BBC interviews Kabukicho hostess
It seems whenever the western media wants something saucy, they make an article or video about Japanese hostesses.
Vice did a 24-hours-in-the-life-of video of a “high-class hostess” last year.
Now the BBC has jumped in with this interview with a Kabukicho hostess.
As a hostess at a club in Shinjuku Kabuki-cho, Emiri Aizawa, 27, pours drinks, lights cigarettes and listens to men.
“My main job is let them have fun,” she says.
“Of course, there have been customers who asked for more, because we are men and women, but I politely say, ‘No.’ “I don’t think you can do this job for a long time if you do more [by sleeping with clients].”

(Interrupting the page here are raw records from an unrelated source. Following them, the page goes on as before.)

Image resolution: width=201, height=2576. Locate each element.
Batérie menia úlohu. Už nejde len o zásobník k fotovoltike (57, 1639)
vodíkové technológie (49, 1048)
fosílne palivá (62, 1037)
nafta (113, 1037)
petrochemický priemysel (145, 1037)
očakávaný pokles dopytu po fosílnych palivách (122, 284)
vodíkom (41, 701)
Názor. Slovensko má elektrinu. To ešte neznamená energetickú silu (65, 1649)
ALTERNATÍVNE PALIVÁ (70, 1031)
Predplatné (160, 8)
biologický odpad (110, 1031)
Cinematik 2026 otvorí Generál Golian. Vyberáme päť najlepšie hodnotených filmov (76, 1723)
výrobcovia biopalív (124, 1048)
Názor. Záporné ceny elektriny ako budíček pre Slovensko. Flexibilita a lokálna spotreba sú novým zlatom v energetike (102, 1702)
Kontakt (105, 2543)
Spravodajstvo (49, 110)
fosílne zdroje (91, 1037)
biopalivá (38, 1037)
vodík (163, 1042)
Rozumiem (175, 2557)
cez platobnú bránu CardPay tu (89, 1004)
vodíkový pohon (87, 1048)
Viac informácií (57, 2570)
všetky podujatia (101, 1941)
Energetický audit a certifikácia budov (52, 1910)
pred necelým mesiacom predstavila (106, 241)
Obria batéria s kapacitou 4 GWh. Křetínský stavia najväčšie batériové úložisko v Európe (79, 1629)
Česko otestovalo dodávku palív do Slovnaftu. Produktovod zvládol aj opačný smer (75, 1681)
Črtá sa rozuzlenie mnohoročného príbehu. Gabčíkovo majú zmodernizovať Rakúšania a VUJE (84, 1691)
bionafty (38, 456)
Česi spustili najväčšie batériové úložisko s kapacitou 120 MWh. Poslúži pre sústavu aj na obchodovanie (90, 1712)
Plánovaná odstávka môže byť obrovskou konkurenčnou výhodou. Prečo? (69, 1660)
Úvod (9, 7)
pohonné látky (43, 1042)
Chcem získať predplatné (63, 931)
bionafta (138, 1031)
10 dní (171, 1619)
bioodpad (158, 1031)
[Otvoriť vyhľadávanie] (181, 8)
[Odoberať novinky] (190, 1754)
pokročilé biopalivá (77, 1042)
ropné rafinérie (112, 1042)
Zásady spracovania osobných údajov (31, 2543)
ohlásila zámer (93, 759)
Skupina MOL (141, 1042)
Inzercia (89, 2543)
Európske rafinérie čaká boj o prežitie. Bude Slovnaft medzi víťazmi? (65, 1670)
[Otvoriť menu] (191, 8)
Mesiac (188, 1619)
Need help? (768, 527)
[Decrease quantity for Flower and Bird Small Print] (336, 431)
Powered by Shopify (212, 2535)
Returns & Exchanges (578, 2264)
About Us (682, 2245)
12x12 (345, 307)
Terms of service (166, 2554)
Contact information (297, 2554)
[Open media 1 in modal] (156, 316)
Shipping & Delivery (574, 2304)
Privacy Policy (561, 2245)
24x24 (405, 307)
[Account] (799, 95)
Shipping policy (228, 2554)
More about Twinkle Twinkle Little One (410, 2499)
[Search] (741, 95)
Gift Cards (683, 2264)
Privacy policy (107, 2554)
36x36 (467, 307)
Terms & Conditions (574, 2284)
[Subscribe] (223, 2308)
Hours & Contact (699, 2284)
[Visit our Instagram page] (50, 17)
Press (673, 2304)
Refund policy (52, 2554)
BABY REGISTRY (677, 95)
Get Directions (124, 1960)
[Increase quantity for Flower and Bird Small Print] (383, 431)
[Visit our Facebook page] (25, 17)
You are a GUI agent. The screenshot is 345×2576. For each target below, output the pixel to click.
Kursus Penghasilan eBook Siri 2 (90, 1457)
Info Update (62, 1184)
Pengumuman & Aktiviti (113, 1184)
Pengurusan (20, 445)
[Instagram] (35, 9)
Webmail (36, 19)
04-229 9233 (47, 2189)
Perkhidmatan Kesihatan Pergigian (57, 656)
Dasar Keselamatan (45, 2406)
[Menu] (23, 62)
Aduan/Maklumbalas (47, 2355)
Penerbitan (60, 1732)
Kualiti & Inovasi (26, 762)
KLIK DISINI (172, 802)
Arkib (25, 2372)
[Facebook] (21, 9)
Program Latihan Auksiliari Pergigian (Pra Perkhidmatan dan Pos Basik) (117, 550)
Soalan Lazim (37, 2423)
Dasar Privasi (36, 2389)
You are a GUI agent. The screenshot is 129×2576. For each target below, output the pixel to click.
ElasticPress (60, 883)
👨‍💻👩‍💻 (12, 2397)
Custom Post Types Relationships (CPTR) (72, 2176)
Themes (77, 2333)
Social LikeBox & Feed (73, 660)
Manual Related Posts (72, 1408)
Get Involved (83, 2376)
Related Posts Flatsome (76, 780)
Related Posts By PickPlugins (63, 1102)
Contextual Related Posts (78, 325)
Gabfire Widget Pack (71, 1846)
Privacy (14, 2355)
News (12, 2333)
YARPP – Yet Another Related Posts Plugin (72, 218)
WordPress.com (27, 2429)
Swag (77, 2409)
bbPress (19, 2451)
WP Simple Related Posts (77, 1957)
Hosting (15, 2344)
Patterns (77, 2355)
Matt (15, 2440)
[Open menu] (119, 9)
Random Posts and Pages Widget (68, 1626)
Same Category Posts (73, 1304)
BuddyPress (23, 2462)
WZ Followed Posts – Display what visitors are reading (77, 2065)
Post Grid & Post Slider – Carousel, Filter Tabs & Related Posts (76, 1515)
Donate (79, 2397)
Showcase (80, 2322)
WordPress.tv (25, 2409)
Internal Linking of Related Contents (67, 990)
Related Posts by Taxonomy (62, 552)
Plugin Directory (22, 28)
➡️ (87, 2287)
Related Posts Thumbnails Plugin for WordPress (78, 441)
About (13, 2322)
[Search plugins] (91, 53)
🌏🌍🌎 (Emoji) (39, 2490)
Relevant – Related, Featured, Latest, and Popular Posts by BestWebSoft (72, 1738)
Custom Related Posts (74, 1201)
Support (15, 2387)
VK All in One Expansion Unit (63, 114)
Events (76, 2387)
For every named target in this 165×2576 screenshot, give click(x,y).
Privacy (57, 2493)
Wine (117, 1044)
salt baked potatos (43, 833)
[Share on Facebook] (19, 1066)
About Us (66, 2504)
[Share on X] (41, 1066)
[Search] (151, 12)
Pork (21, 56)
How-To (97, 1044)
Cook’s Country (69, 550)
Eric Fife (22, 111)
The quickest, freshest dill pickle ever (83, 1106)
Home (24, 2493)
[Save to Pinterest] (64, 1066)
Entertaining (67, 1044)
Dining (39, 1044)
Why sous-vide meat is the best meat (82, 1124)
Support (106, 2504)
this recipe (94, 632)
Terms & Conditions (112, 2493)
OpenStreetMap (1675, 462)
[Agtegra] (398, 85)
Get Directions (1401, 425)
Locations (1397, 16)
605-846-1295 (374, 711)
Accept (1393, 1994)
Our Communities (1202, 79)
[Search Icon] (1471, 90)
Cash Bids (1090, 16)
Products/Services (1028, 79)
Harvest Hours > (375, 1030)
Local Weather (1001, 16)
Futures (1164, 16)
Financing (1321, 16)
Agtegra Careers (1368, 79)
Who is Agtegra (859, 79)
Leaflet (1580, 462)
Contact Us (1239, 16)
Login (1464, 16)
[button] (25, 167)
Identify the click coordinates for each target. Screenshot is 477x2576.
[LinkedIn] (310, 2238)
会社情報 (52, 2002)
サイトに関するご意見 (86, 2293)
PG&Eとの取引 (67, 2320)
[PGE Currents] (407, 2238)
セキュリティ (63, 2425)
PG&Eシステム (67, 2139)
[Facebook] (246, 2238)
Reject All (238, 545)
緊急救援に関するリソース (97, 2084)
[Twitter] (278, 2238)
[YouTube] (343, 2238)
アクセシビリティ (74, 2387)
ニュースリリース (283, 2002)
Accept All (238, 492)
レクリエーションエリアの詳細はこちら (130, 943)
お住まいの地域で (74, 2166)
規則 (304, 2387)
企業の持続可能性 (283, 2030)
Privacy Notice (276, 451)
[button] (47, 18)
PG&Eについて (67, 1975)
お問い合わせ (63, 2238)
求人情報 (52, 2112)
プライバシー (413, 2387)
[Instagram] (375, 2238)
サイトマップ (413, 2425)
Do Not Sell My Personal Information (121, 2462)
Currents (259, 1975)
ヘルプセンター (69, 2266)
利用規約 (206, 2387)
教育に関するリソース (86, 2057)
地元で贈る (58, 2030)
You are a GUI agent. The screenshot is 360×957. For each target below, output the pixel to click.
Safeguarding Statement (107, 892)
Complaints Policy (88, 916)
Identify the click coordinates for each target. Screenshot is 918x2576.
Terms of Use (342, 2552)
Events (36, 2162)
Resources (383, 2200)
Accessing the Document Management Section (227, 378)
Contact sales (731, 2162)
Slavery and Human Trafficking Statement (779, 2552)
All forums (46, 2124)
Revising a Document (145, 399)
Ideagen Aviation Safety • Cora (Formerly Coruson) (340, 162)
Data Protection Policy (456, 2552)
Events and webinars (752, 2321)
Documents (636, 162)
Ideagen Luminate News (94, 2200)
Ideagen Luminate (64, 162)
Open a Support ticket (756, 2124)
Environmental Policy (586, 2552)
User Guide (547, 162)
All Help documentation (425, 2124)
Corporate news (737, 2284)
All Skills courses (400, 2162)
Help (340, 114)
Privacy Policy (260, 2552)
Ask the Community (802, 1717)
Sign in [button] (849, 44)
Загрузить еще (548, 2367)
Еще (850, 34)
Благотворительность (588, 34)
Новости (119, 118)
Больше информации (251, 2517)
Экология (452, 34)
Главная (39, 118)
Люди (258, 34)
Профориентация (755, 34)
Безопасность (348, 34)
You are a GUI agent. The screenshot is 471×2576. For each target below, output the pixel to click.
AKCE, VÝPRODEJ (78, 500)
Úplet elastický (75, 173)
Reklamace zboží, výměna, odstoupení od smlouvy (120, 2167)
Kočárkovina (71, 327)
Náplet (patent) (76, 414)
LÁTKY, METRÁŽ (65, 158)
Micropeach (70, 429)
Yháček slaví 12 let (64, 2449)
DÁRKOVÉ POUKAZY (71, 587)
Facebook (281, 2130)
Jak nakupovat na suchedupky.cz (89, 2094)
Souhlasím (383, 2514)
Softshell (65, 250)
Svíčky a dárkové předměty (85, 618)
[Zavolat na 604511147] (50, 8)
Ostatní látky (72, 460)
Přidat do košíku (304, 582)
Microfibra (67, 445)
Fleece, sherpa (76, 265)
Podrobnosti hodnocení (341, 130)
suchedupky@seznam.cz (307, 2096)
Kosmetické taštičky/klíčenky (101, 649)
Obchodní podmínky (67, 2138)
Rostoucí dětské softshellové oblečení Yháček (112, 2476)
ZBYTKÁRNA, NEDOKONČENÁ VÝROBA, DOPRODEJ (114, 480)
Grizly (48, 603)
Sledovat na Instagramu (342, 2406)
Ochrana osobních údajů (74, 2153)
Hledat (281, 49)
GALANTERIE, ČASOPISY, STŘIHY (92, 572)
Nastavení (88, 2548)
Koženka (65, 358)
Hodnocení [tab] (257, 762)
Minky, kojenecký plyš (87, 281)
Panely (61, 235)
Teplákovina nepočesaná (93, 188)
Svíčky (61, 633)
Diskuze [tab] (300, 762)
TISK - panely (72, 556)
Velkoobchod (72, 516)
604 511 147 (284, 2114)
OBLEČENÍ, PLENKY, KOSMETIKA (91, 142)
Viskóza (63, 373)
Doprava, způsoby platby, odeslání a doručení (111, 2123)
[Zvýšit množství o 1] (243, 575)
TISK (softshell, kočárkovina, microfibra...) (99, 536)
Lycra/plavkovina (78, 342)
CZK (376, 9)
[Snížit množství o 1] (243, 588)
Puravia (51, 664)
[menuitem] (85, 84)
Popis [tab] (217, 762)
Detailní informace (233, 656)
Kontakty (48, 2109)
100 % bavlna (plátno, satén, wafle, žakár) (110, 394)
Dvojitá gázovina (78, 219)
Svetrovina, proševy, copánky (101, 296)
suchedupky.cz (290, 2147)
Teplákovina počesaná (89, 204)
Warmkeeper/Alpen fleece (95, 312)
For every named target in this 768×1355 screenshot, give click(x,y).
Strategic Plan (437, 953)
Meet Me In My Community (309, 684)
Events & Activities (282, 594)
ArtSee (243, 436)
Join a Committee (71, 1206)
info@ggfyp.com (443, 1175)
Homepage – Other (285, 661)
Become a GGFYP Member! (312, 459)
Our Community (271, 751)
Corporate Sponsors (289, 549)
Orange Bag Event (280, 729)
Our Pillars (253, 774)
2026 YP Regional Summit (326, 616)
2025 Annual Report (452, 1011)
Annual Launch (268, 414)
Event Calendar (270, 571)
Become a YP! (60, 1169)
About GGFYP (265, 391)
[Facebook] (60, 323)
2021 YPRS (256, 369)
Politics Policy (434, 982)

In one night, on her 23rd birthday, she brought in 27 million yen ($245,000; £150,000) for the club, of which she received a sizeable chunk.
And as a model with her own fashion line, she earns more than $1m a year.
“My modelling career and the clothing brand only happened because I did well at the club,” she says.
“Because I am a hostess, I have faced a lot of discrimination.
“People said that I wouldn’t achieve anything, but that made me more determined.
“So I don’t think there is anything that women cannot achieve.”
It’s a very clean and positive portrait of a hostess’s life. While this is a pleasant change from the usual sleaze, we also feel that it is missing out on the real facts of the matter. E.g. being a hostess is very unhealthy, since the hostess are constantly drinking and surrounded by smoke. The hours are, of course, anti-social, plus there is the pressure to sleep with clients. Oh, and then there’s the Yakuza involvement in the clubs as management and/or clients.
Another major factor the report does not touch on is the gentrification and Disneyfication of Kabukicho — not least with the “Godzilla hotel” (Gracery hotel and Toho movie theater complex) and the “robot restaurant”, and plush redevelopments like the new APA hotel tower (one of at least three new APA hotels in Shinjuku). We want to know if this has affected Kabukicho’s hostess clubs at all? There has been a big crackdown — at least, “big” in terms of publicity — on certain scam clubs in Kabukicho. This is part of a drive to clean up the area, but is this all for show? The hostess clubs and sex clubs are certainly still there (visible from the Godzilla hotel).